(Collected data entries)

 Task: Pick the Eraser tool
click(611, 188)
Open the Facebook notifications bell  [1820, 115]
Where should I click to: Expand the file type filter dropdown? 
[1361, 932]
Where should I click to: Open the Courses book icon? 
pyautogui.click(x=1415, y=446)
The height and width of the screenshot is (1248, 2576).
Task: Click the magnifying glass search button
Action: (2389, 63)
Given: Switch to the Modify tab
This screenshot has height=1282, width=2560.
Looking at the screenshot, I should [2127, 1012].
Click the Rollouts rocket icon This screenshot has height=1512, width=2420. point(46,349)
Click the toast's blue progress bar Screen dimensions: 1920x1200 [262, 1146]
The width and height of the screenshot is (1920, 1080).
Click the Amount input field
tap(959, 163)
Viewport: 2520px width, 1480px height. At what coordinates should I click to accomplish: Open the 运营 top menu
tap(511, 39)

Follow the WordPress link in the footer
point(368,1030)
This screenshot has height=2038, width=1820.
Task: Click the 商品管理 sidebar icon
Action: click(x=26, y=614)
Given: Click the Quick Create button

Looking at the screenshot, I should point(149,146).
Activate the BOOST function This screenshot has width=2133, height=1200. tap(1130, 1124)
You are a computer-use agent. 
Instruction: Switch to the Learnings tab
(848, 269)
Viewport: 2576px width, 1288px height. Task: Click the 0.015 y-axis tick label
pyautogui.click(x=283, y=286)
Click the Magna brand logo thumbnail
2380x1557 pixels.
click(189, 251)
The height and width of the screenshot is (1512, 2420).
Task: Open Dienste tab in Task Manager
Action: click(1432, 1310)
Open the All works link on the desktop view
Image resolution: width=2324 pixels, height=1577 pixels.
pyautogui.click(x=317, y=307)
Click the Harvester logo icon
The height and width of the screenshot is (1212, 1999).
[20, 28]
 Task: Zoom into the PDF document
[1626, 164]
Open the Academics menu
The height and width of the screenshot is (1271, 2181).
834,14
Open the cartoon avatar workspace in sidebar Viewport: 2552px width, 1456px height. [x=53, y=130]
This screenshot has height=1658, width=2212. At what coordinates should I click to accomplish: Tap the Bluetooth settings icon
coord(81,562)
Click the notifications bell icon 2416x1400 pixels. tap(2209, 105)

▶ **Brief**: Check each line of the entries for the string "notifications". Copy the lines that have it.

▶ **Finished task**:
Open the Facebook notifications bell  [1820, 115]
Click the notifications bell icon 2416x1400 pixels. tap(2209, 105)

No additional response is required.